**Provided entries:**
========================================================================
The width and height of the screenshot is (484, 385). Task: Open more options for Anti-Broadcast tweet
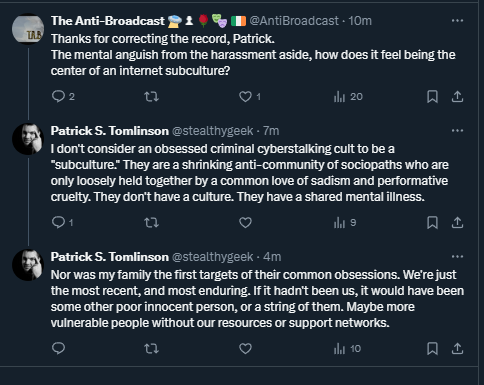pos(457,21)
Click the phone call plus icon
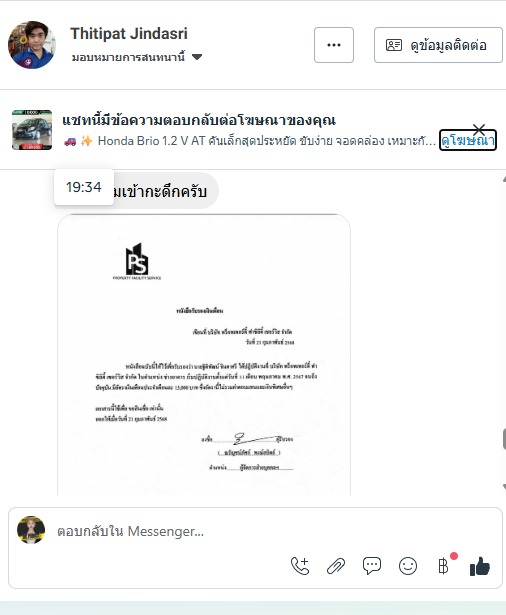The image size is (506, 615). coord(300,566)
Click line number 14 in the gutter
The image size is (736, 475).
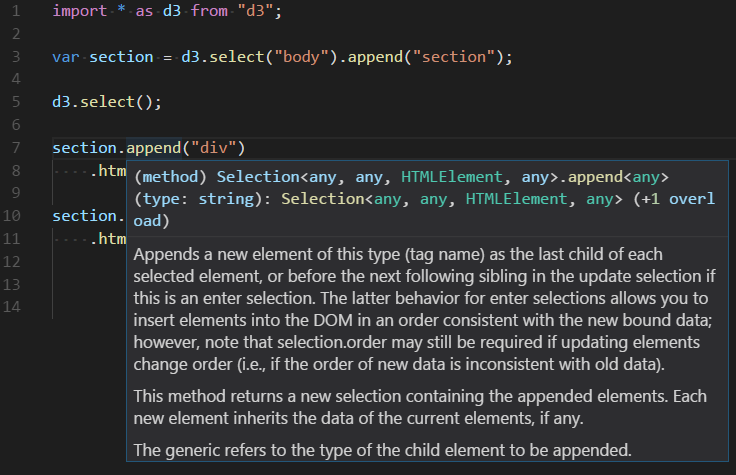point(13,306)
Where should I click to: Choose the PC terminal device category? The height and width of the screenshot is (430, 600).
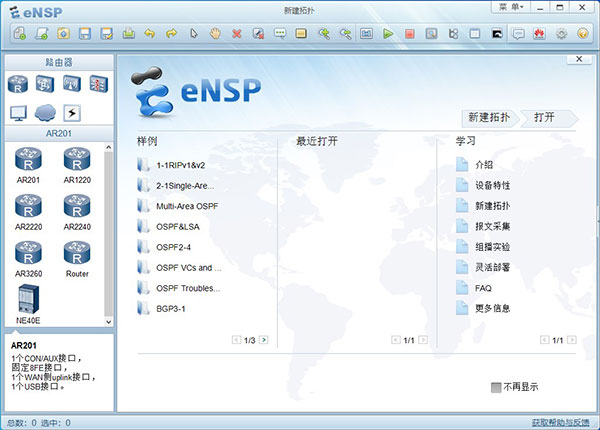click(x=18, y=112)
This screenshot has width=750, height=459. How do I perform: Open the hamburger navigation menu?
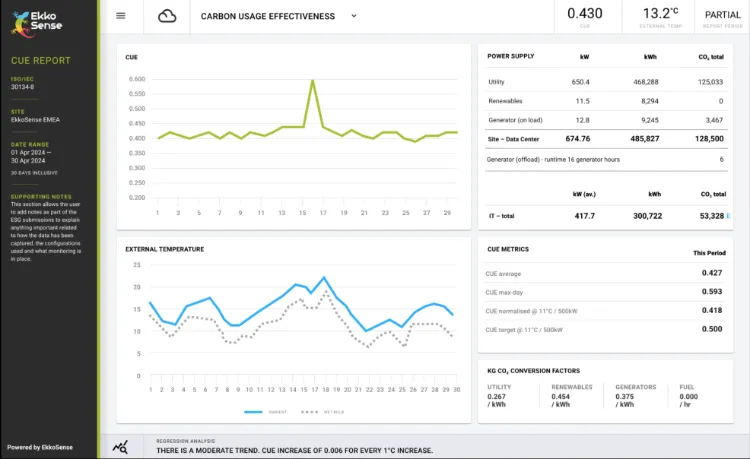click(121, 16)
========================================================================
In your copy, include no pictures and only the lines from the line with "This screenshot has" through the final line of the listing above, reproduced exactly.

**Solution:**
This screenshot has width=750, height=459. How do I perform: Open the hamburger navigation menu?
click(121, 16)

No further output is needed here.